For most athletes, standing atop an Olympic podium would be the happiest moment of their career. But when Sugar Ray Leonard won the gold for boxing at the 1976 Olympic Games, he admits he was filled with mixed emotions.
"I was standing on the podium with a gold medal draped around my neck, the National Anthem being played – and I didn't know whether or not to cry or just scream out with joy," Leonard says. "I really felt at that time that my career was over."
Though the obvious next step was to turn professional, Leonard didn't want to go that route. "I had no thoughts about being a professional fighter because I've heard some horrible stories," he says. "I didn’t want to be one of them."
But in an instant, everything changed. "I got home and my dad went into a coma and we had no money," Leonard shares.
The decision was made: he would go pro. "I didn't think twice about that. I turned professional to help my dad," he says matter-of-factly. "To pay the bills."

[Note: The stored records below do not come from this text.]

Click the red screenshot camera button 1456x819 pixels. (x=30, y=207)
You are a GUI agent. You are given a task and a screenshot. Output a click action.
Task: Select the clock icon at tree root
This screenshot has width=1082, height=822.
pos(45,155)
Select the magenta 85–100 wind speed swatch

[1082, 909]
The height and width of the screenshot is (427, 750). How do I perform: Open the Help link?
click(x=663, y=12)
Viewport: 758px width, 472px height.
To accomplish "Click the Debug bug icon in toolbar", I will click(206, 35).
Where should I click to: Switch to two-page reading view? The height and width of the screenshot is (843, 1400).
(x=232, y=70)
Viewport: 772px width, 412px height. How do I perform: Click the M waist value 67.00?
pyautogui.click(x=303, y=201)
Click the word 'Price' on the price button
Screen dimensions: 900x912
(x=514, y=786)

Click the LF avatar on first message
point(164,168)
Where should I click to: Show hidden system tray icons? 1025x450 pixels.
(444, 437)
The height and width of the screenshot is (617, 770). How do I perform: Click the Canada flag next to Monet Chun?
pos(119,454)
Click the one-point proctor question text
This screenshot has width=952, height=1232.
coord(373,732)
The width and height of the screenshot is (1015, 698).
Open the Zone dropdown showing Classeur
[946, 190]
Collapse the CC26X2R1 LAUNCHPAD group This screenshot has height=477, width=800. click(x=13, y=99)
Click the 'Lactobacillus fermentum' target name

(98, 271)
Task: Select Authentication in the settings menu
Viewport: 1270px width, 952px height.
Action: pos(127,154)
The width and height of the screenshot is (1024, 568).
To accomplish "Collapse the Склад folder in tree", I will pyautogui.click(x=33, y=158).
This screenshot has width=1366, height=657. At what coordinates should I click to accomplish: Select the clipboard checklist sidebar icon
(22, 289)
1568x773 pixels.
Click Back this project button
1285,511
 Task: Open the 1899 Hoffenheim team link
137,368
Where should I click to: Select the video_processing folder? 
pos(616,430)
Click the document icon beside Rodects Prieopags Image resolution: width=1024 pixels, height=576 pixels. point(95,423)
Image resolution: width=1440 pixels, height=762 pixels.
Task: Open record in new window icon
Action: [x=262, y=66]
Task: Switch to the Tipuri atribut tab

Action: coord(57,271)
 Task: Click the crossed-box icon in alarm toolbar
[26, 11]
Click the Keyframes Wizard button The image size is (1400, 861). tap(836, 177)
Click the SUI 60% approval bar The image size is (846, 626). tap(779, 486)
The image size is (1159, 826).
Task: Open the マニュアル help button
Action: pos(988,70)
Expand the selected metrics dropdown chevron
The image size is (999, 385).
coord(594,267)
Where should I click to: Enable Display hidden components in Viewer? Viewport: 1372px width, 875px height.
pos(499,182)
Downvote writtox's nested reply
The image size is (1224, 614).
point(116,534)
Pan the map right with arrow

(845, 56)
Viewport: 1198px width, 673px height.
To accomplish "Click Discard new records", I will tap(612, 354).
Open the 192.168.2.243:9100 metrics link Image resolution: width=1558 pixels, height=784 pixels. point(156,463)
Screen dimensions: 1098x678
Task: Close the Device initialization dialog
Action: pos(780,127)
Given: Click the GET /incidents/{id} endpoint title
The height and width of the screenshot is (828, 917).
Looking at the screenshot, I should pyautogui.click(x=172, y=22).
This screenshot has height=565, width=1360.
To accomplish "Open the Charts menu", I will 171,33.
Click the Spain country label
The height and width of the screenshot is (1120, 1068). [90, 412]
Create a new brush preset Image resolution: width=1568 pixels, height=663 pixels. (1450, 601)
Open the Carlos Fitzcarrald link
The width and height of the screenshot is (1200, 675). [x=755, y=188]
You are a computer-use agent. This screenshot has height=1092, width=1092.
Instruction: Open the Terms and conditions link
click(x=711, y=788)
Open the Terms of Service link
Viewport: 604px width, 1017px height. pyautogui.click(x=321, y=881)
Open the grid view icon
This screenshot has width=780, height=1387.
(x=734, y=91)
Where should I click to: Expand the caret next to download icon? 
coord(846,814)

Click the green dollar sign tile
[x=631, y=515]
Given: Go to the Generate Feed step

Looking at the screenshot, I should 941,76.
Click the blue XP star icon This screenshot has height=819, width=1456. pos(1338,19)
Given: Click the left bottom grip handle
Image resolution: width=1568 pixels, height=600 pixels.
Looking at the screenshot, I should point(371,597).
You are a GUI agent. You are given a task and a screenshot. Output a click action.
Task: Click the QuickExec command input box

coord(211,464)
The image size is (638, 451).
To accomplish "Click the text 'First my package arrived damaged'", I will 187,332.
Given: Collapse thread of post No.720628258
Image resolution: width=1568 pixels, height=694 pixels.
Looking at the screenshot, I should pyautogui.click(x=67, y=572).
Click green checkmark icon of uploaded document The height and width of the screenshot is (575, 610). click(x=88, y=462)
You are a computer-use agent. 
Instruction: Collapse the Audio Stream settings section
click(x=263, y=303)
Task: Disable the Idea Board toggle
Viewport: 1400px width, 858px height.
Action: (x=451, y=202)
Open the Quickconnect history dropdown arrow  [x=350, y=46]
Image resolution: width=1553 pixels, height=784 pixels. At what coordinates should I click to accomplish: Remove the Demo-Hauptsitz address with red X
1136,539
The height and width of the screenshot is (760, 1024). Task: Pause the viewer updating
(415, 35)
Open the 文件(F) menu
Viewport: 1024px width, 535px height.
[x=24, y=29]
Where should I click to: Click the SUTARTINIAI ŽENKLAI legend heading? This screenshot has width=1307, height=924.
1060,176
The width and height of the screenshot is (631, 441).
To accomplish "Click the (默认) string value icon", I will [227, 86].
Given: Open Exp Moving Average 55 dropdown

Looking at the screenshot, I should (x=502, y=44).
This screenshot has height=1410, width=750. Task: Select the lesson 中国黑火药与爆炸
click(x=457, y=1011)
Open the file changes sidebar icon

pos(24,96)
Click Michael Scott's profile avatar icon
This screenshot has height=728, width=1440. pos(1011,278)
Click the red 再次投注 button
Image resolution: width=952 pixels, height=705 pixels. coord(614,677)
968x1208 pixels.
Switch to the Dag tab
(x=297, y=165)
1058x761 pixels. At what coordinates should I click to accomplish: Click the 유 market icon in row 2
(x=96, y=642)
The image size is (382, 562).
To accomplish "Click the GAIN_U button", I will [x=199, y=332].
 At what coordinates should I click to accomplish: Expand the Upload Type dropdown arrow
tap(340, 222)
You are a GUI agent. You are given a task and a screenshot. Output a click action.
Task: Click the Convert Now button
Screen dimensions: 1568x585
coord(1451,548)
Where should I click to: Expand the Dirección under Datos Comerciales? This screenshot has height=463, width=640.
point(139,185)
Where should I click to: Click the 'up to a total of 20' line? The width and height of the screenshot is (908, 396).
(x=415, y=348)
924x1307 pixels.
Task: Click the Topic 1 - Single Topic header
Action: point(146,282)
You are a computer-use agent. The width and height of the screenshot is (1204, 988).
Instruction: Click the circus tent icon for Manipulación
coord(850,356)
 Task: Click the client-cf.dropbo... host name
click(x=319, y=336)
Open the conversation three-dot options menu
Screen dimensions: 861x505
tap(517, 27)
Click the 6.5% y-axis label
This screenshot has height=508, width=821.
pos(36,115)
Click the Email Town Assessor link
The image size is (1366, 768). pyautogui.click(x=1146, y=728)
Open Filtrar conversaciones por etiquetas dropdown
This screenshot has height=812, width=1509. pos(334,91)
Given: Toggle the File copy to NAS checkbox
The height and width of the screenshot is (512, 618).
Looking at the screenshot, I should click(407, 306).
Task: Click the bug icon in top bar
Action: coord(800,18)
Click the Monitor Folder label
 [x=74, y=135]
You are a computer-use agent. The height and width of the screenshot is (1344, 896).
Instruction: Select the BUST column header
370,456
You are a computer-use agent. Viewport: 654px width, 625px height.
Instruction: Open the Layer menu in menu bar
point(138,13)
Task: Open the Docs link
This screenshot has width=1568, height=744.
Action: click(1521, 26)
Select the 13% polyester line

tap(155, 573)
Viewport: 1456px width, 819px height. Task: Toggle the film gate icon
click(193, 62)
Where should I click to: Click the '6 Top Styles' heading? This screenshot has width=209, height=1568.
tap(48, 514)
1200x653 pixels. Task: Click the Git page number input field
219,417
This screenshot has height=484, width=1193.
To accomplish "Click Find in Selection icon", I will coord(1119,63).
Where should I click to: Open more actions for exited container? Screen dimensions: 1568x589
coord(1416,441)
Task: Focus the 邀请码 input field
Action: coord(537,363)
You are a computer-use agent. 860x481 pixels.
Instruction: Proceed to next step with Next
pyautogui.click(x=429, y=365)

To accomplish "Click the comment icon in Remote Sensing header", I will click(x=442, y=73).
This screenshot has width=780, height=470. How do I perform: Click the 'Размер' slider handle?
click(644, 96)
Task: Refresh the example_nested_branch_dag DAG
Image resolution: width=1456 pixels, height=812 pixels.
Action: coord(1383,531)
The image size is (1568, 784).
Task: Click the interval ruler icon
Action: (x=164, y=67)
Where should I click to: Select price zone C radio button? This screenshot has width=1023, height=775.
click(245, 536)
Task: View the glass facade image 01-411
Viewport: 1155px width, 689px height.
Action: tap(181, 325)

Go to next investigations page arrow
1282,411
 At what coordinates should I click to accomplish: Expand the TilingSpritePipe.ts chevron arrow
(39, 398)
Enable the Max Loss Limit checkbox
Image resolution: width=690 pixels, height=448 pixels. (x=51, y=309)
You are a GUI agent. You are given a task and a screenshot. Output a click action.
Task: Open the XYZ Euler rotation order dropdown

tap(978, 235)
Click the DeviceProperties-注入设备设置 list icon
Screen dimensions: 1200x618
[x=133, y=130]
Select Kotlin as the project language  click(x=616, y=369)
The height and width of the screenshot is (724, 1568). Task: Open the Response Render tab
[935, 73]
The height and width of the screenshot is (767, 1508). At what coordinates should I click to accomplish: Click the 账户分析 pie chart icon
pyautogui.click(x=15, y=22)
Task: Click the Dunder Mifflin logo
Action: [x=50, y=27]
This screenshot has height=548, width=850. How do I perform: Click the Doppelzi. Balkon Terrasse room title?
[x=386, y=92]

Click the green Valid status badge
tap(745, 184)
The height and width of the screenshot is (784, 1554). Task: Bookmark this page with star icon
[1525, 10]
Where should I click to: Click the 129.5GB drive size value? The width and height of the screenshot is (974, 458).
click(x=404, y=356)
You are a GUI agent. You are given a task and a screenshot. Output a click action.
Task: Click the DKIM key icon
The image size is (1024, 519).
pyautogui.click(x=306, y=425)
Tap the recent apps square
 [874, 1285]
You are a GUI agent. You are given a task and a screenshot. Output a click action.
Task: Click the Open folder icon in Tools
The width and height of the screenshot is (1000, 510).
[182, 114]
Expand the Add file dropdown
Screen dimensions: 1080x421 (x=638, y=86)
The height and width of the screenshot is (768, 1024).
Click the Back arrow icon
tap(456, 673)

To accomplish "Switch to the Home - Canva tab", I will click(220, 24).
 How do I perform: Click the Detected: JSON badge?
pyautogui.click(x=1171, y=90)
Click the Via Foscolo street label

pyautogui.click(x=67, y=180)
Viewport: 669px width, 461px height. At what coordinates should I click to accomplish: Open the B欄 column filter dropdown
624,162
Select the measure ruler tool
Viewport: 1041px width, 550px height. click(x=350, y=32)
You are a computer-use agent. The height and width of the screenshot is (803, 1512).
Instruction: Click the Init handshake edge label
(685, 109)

As a professional boxer, Leonard went on to win world titles in five weight divisions and earn the nickname "the boxer of the 1980s." Boxing gave him plenty of fame and recognition, but more importantly, it allowed him to provide for his family. "I know my father’s proud of me," Leonard says. "When I presented my parents with their first home paid for, they shared tears like a waterfall. And I did the same."